Teak Hodge (SFS'21) graduated from the School of Foreign Service in 2021, having majored in culture and politics with a concentration in international human rights. During the fall 2019 semester, Teak studied in Cape Town, South Africa through the School of International Training and shared his insights through the Junior Year Abroad Network.
Black ancestral rage can be defined as anger or emotional residue that contemporary Black people experience when confronted with the history of their oppression. It is the manifestation of uncontrollable emotion that grips the Black subject when they learn of the atrocities committed against their Black forbearers. It is, as I am coming to learn, not limited to any one cultural articulation of Blackness, but is instead grounded in the construction of the ancestor as an abstract entity with whom one imagines particular spiritual, familial, experiential, or cultural bonds. Beginning to situate myself amongst my Black South African ancestors, I have had to contend with Black ancestral rage.
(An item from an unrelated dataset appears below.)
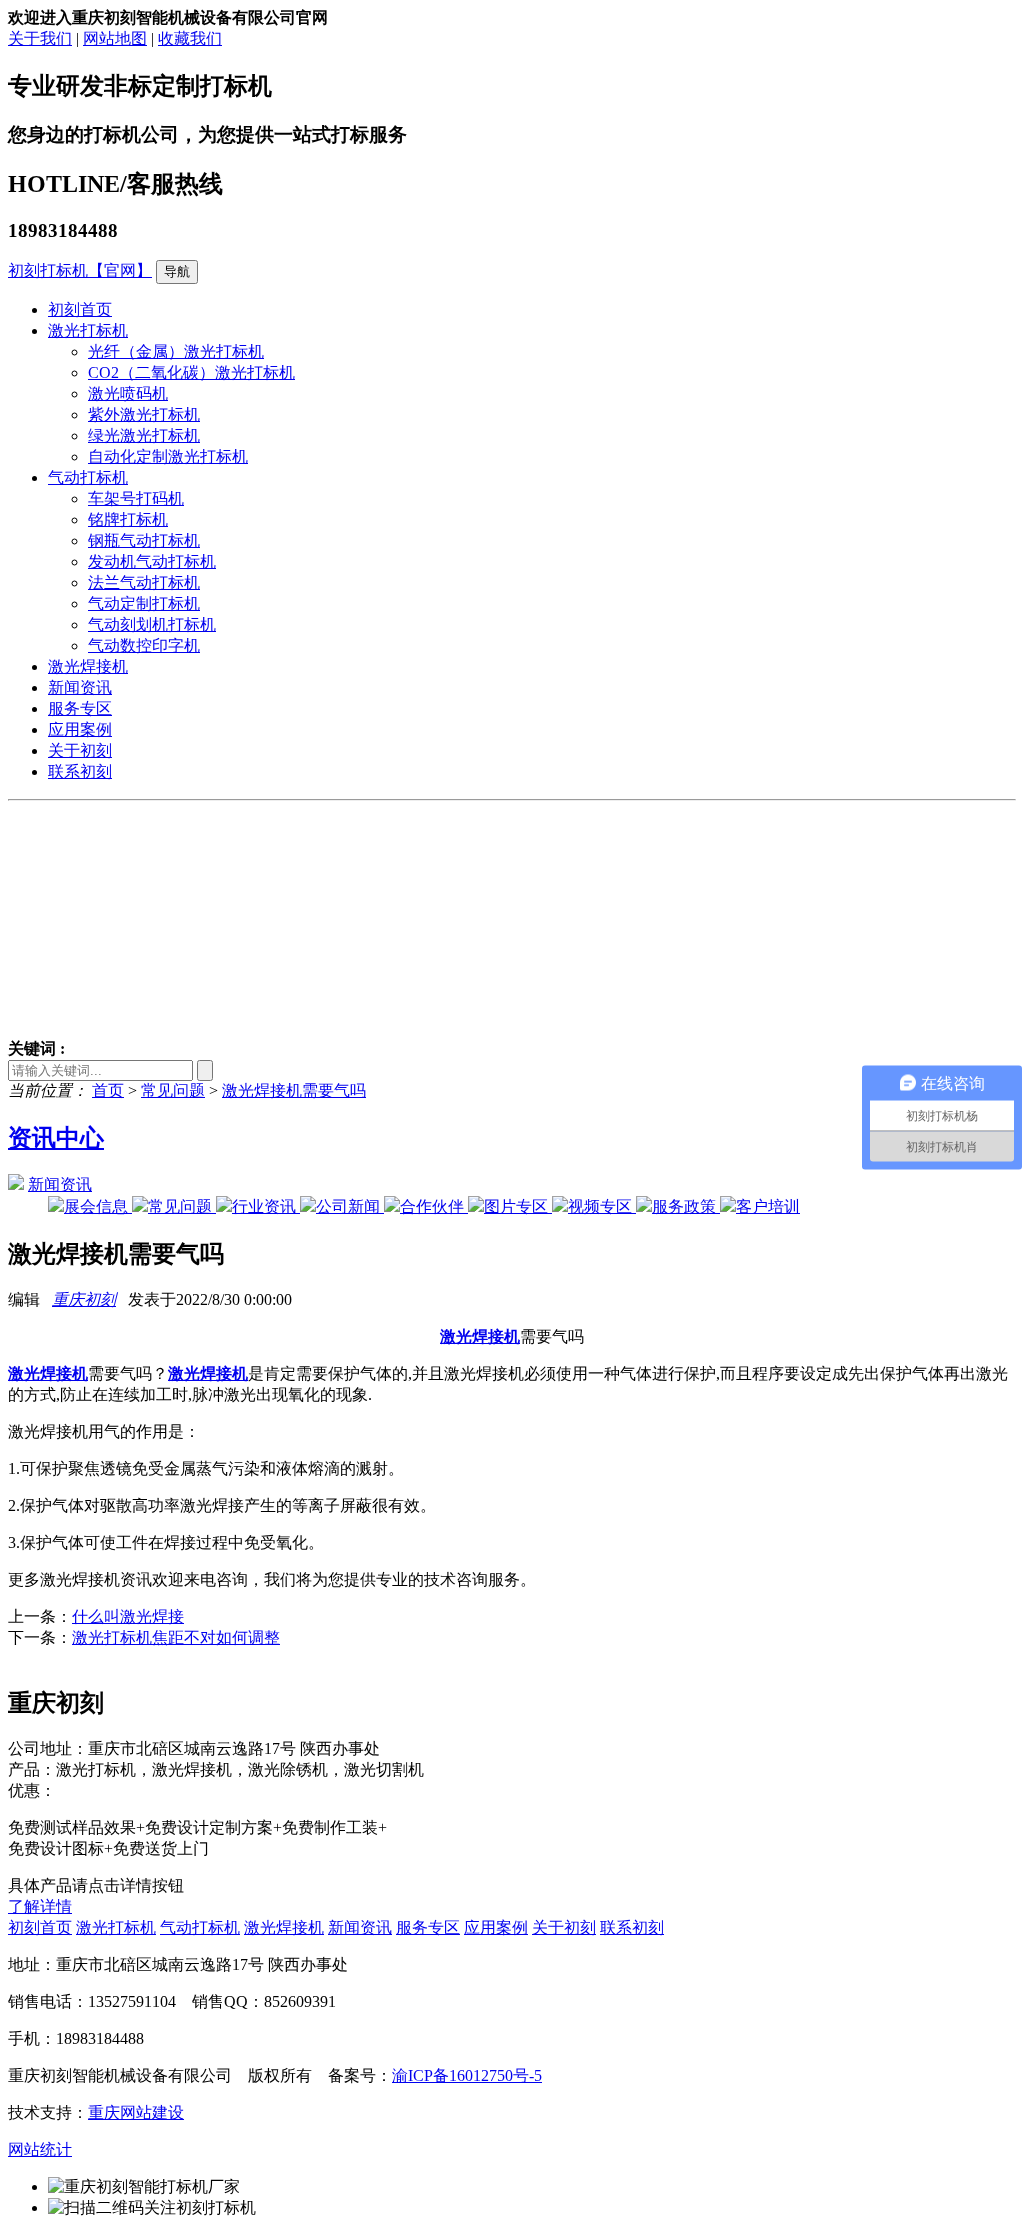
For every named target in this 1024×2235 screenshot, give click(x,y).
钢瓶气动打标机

Walking around the Great Hall of the Voortrekker Monument, I’m so furious that I can barely breathe. A stress migraine creeps across my temples as the air in the room becomes heavy with the weight of emotions unshed. The history displayed so proudly on these four big walls paints a specific picture, one riddled with power asymmetries, deceit, and revisions aimed at shaping white settlers as the unwarranted recipients of Black aggression. These walls do not depict Dutch settlers killing Black women and children; do not clarify that it is historically unknown whether Chief Shaka Zulu sat down and signed a document ceding land to the Dutch settlers; do not contextualize that if such a meeting were to have happened, it would’ve required the Zulu chief to be knowledgeable of European understandings of individual as opposed to communal land ownership; do not show how white weaponry slaughtered the Zulu warriors.
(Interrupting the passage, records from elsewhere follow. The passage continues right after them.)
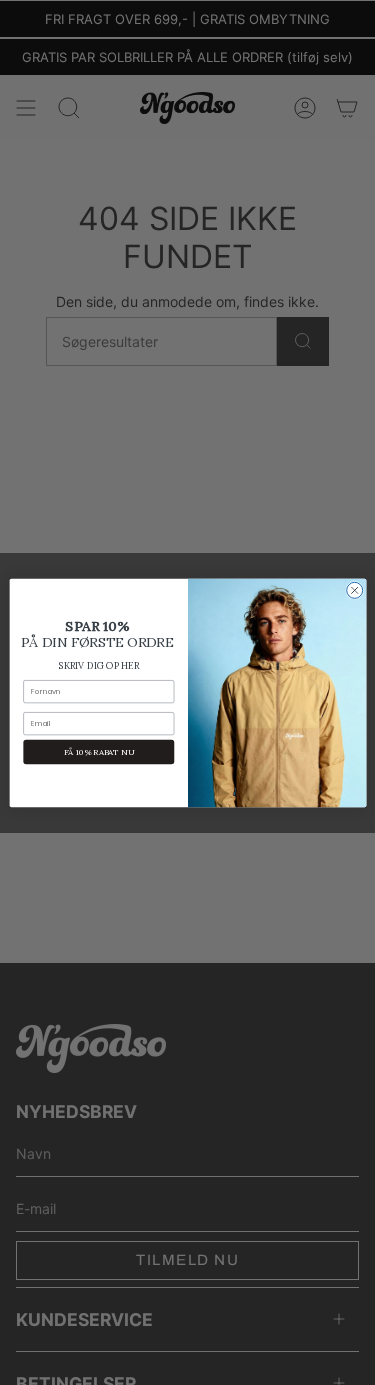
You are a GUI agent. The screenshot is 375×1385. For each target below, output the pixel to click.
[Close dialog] (354, 590)
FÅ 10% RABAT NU (98, 751)
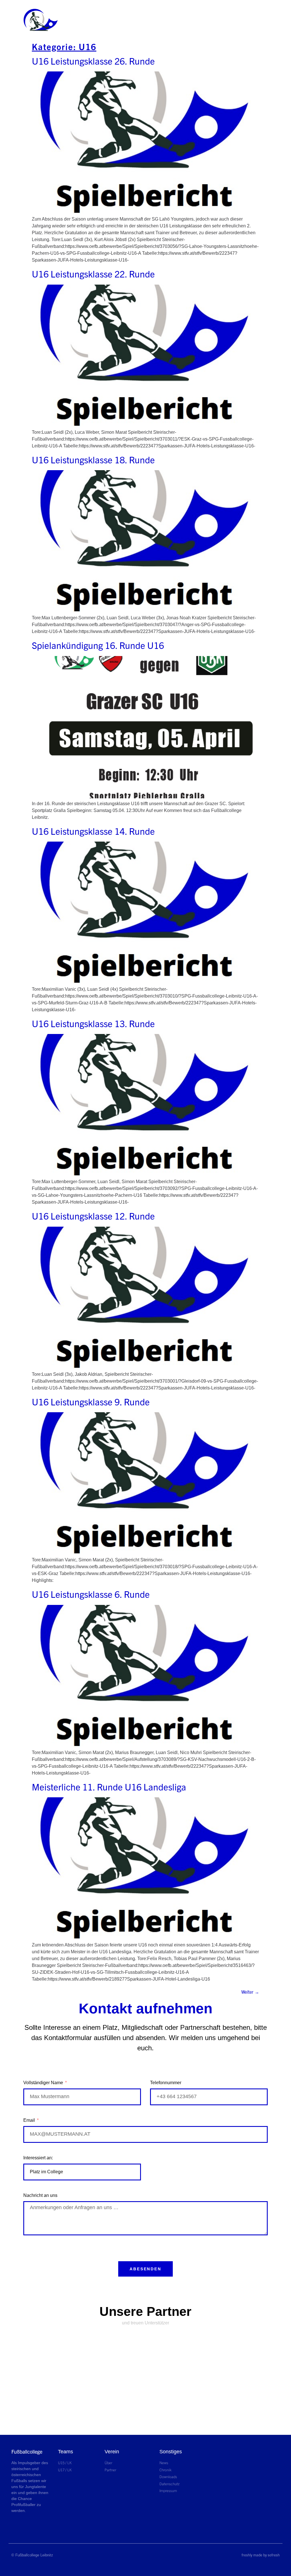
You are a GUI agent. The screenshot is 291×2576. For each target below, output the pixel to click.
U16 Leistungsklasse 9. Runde (91, 1401)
The Voortrekker Monument is an ode to the “founding fathers” of South Africa. Commemorated as a heritage site situated in Pretoria, it represents the inception of the Dutch settlers who would multiply and eventually brand themselves as “Afrikaners” in what is now South Africa. On the walls of the monument, this colonial history is etched into several marble panels that track the development of interactions between the native Zulu tribe and the Dutch settlers from contact to conflict. As the panels progress, the Zulus are depicted as becoming increasingly aggressive with the newly settled Dutch, going so far as to hold settlers hostage and kill Dutch women and children in cold blood, as the architect Gerard Moerdijk depicts. Such coldness serves to justify the assassination of the Zulu chief, the subsequent slaughter and displacement of his tribe, and the further settling of Dutch colonists in early South Africa. These events, however, are not displayed.
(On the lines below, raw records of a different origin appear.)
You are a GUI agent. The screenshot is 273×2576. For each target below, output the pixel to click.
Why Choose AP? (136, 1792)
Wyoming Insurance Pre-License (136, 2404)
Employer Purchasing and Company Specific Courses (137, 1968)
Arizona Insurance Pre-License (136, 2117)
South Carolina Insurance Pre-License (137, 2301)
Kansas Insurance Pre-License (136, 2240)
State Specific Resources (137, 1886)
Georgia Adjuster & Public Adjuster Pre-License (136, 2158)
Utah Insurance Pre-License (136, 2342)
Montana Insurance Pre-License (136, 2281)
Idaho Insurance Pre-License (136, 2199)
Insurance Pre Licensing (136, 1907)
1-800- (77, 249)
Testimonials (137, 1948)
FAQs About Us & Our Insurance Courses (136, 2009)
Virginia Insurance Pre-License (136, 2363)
In this moment, my rage is visceral. It stems from the deepest roots of my being that connect back to time immemorial; it stems from my ancestors. I am angry at this display that blatantly privileges whiteness, rather than contending with the historical complexity that would equalize the narrative. The Zulu people were not animals targeting the Dutch, but a people fighting for their lives amid colonization. Their acts, while perhaps also violent, were perpetrated in response to the Dutch settlers encroaching on their land, abusing their people, and fundamentally altering their way of life. Contending with this history means that I can neither condemn nor absolve my ancestors of their own violence, but must recognize them as people attempting to survive.
Existing as Black in South Africa requires grappling with an anger that is not my own. While the diffuse and amorphous nature of Blackness is difficult to articulate, the imagination of ancestral ties of unity situates me, a Black American, within a larger Black spiritual emotional space. My Blackness links me to this space, ties my foreign body to the history of South Africa, and allows me to feel this history on multiple levels. While my ancestral rage may occasionally overwhelm me, it is a lens through which I can complexify and more deeply engage with my experiences in South Africa.